TASK 1 = Reproduce the part of the Kubernetes text below from "- API server" to "already has image)".
TASK 2 = Translate this sentence from the Kubernetes text into Spanish: "Kubernetes is the de facto standard for container orchestration."

DOCUMENT EXTRACT =
<<<<

Kubernetes is the de facto standard for container orchestration. Understanding its architecture, scheduling model, and operational patterns is increasingly expected in senior engineering interviews at companies that run microservices at scale.
Kubernetes Architecture
Control Plane (Master):
┌──────────────────────────────────────────────┐
│ API Server — central REST endpoint │
│ etcd — distributed KV store │
│ Scheduler — assigns pods to nodes │
│ Controller Mgr — reconciliation loops │
│ Cloud Controller— cloud provider integration │
└──────────────────────────────────────────────┘
Worker Nodes:
┌──────────────────────────────────────────────┐
│ kubelet — node agent, manages pods │
│ kube-proxy — network rules (iptables) │
│ Container Runtime (containerd / CRI-O) │
│ Pods (1..N) │
└──────────────────────────────────────────────┘
etcd: The Source of Truth
- Stores all cluster state: pod specs, service definitions, configmaps, secrets
- Raft consensus — typically 3 or 5 nodes for HA (tolerates N/2 failures)
- API server is the ONLY component that talks to etcd directly
- Watch mechanism: components subscribe to key prefixes; etcd pushes changes → reactive reconciliation
Pod Lifecycle and Scheduling
Pod scheduling flow:
1. User creates Pod spec → API Server stores in etcd (Pending)
2. Scheduler watches for unscheduled pods
3. Filtering: eliminate nodes that don't satisfy constraints
- Resource requests: node has enough CPU/memory
- Node selectors / affinity rules
- Taints and tolerations
- Pod topology spread constraints
4. Scoring: rank remaining nodes
- Least allocated (spread evenly)
- Image locality (node already has image)
- Inter-pod affinity scores
5. Bind pod to highest-scoring node → API Server updates etcd
6. kubelet on node watches → pulls image → starts container
Resource Requests vs Limits
resources:
requests: # scheduler uses this for placement
cpu: "500m" # 0.5 CPU cores
memory: "256Mi"
limits: # hard cap at runtime
cpu: "1000m" # throttled if exceeded (not killed)
memory: "512Mi" # OOMKilled if exceeded
QoS Classes:
Guaranteed: requests == limits → never evicted under pressure
Burstable: requests < limits → evicted if node is pressured
BestEffort: no requests/limits → evicted first
Vertical Pod Autoscaler (VPA): automatically adjusts requests
Horizontal Pod Autoscaler (HPA): adjusts replica count
Deployments, ReplicaSets, and Rolling Updates
Deployment → manages → ReplicaSet → manages → Pods
Rolling update strategy:
maxUnavailable: 25% # how many pods can be down during update
maxSurge: 25% # how many extra pods can be created
Update flow:
1. New ReplicaSet created with new pod template
2. Scale up new RS by maxSurge pods
3. Scale down old RS by maxUnavailable pods
4. Repeat until new RS = desired, old RS = 0
Rollback:
kubectl rollout undo deployment/my-app
(keeps old ReplicaSet for instant rollback)

>>>>

INFORMATION SHOWN =
<<<<

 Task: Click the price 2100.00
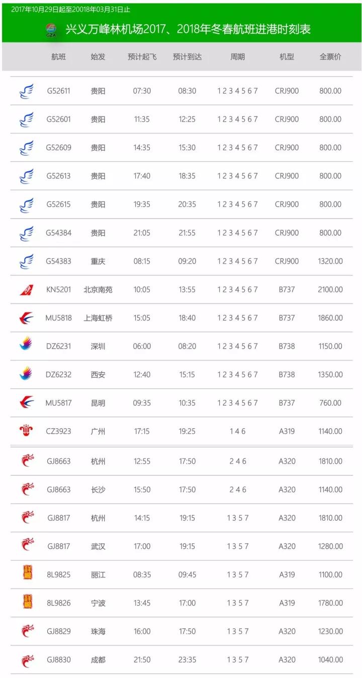coord(330,289)
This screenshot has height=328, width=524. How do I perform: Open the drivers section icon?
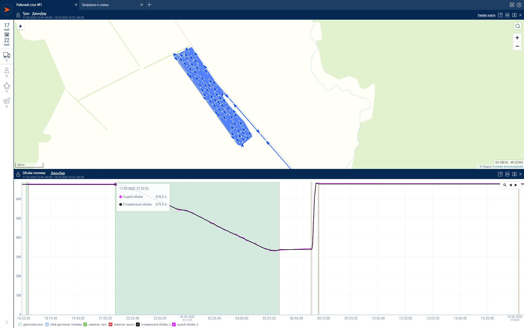tap(7, 71)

>>>>

WRITTEN SOLUTION 1 =
- API server is the ONLY component that talks to etcd directly
- Watch mechanism: components subscribe to key prefixes; etcd pushes changes → reactive reconciliation
Pod Lifecycle and Scheduling
Pod scheduling flow:
1. User creates Pod spec → API Server stores in etcd (Pending)
2. Scheduler watches for unscheduled pods
3. Filtering: eliminate nodes that don't satisfy constraints
- Resource requests: node has enough CPU/memory
- Node selectors / affinity rules
- Taints and tolerations
- Pod topology spread constraints
4. Scoring: rank remaining nodes
- Least allocated (spread evenly)
- Image locality (node already has image)

WRITTEN SOLUTION 2 = Kubernetes es el estándar de facto para la orquestación de contenedores.